## Exercise
Copy the records below exactly, but leave out any picture they contain.

Saved data entries
.....
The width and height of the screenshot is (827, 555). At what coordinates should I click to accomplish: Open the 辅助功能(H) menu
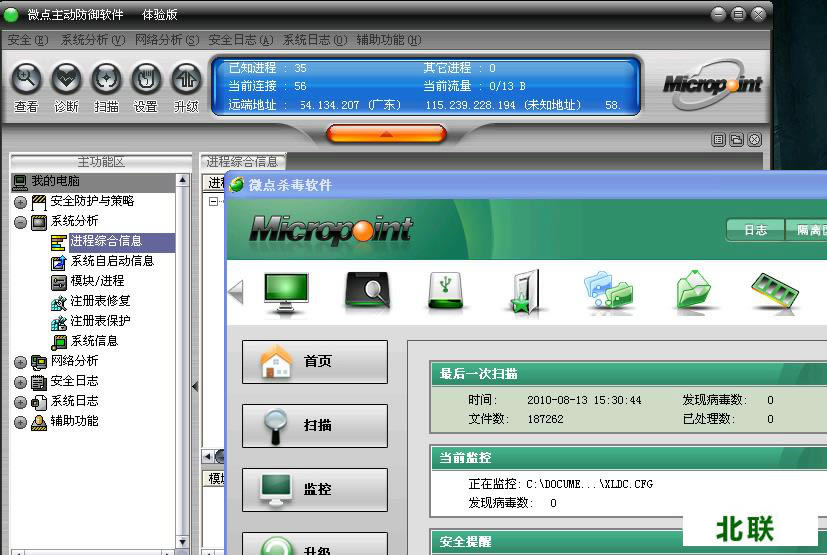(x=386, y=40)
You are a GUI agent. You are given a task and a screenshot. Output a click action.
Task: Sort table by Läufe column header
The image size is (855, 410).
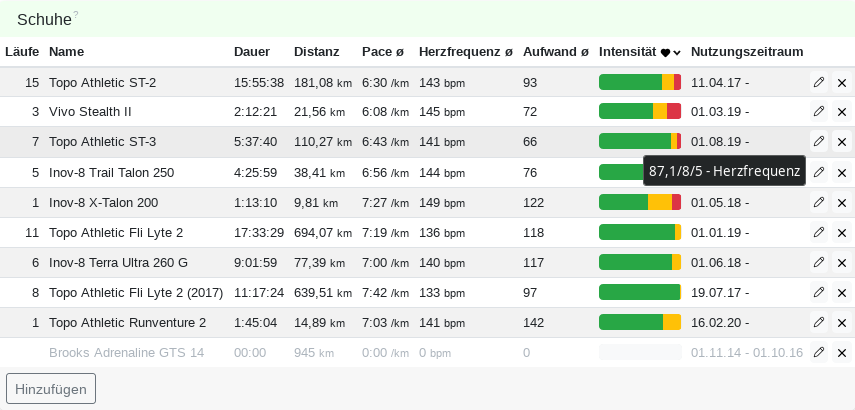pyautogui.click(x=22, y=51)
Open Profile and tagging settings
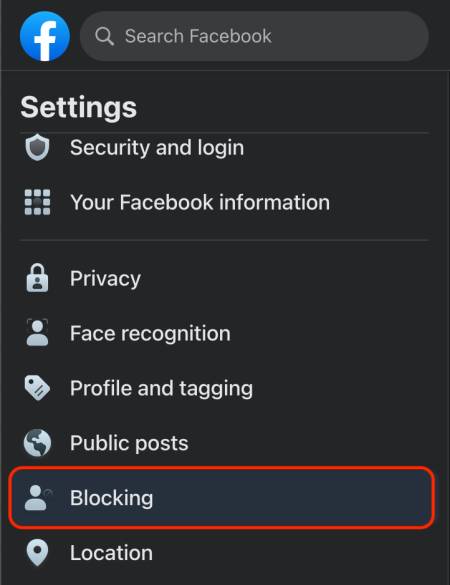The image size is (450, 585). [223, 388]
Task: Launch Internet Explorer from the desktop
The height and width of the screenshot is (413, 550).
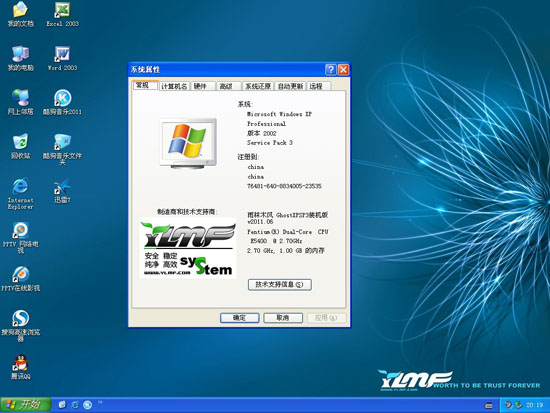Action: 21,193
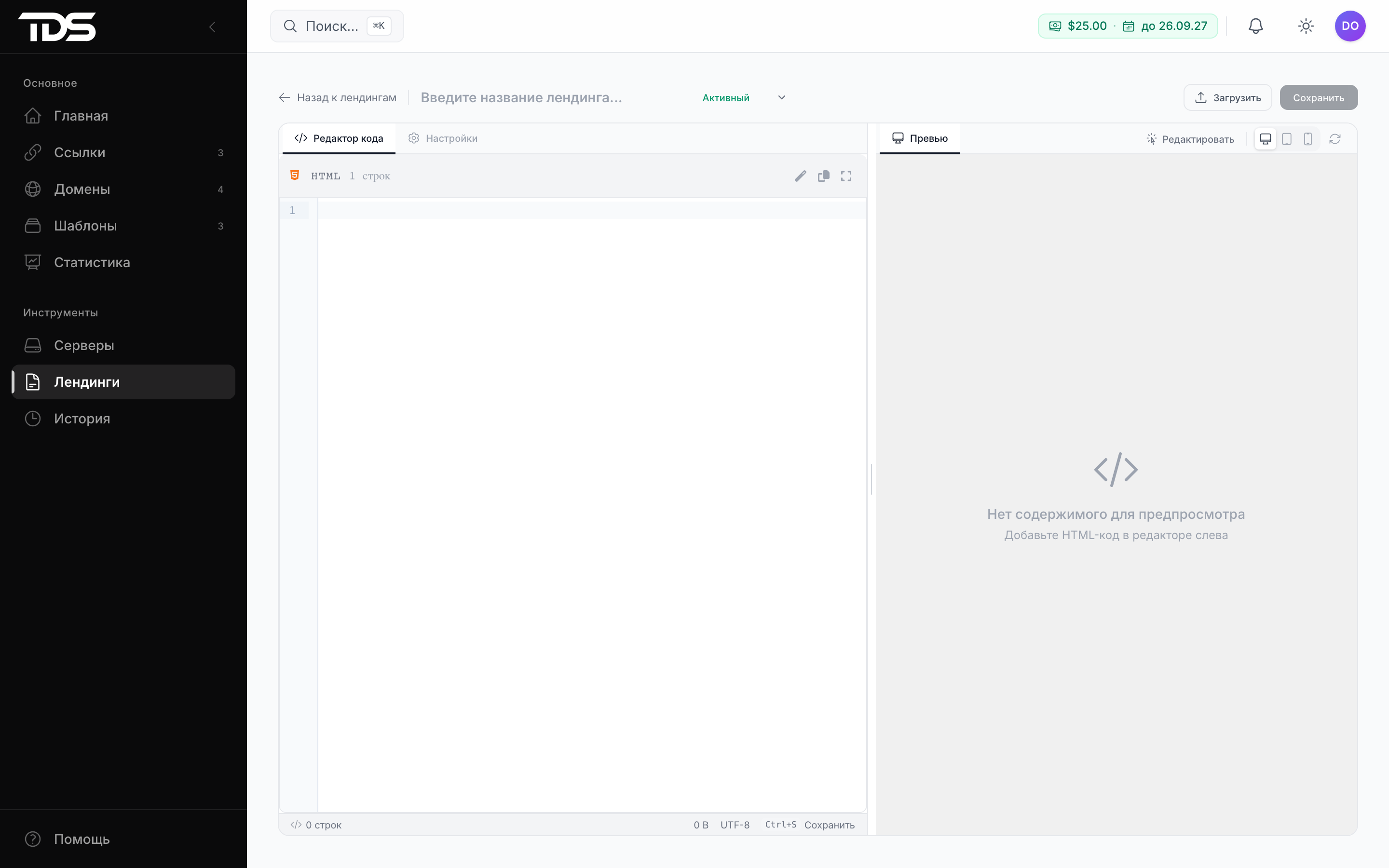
.....
## Written answer
The width and height of the screenshot is (827, 555). At what coordinates should I click to accomplish: Open the 辅助功能(H) menu
(x=386, y=40)
You are a GUI agent. You are given a task and a screenshot. Output a click action.
Task: Sort table by Läufe column header
The image size is (855, 410).
pyautogui.click(x=22, y=51)
Open Profile and tagging settings
The image size is (450, 585). [223, 388]
Task: Launch Internet Explorer from the desktop
The height and width of the screenshot is (413, 550).
Action: 21,193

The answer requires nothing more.